BEGIN Source records

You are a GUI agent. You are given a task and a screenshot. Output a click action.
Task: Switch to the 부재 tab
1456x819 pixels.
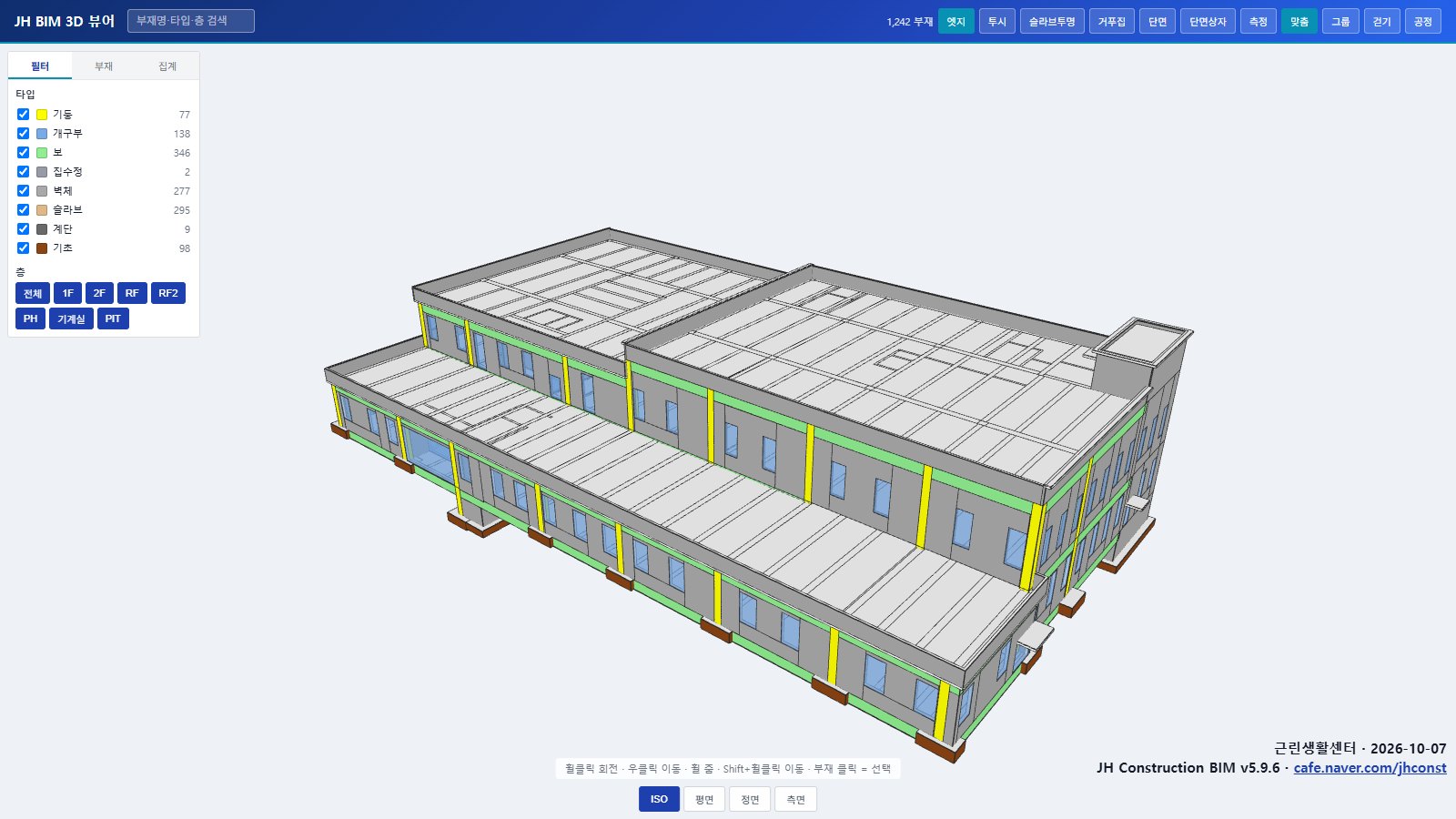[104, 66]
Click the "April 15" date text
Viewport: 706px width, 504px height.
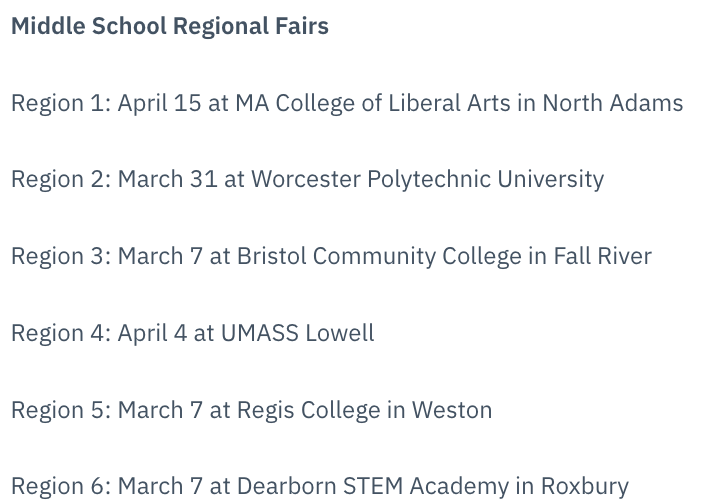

END Source records
BEGIN Source records

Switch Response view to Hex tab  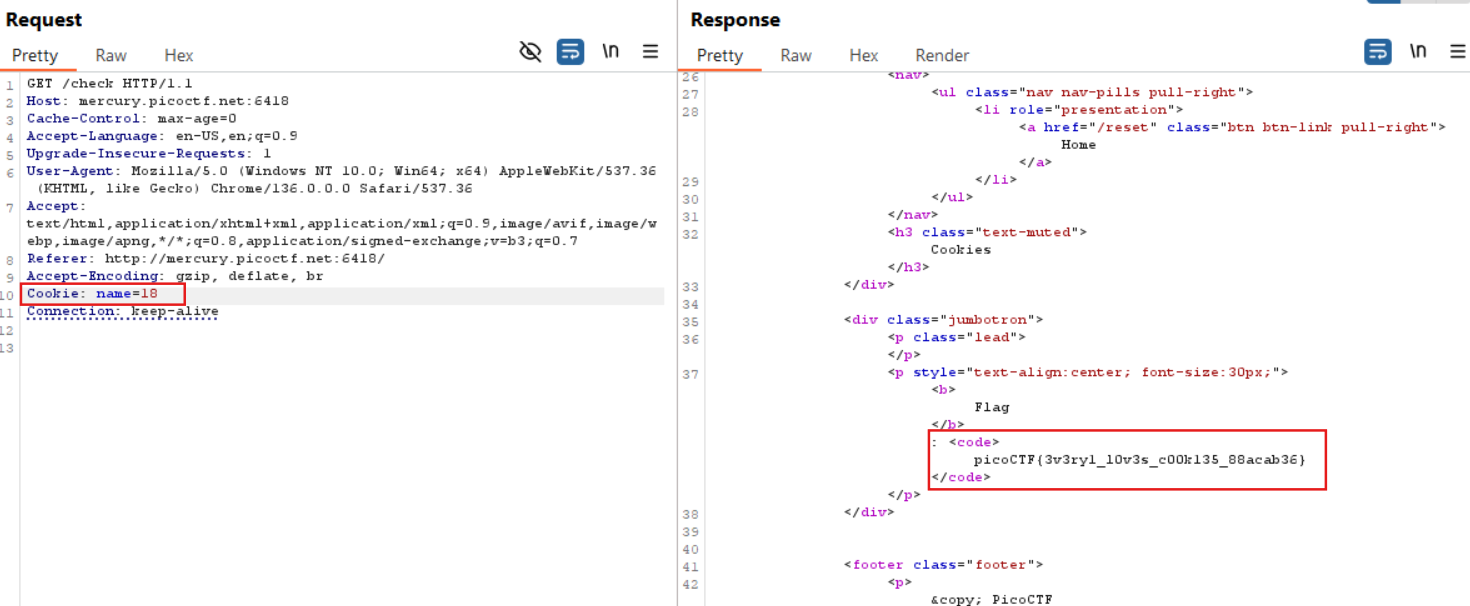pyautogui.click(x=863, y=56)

END Source records

Description of the task - The output is the stretch above from the line with "1456x819 pixels." through the line with "Viewport: 706px width, 504px height.", copied word for word with both ends kept and every picture dropped.

Reply to the task -
1456x819 pixels.
[104, 66]
Click the "April 15" date text
Viewport: 706px width, 504px height.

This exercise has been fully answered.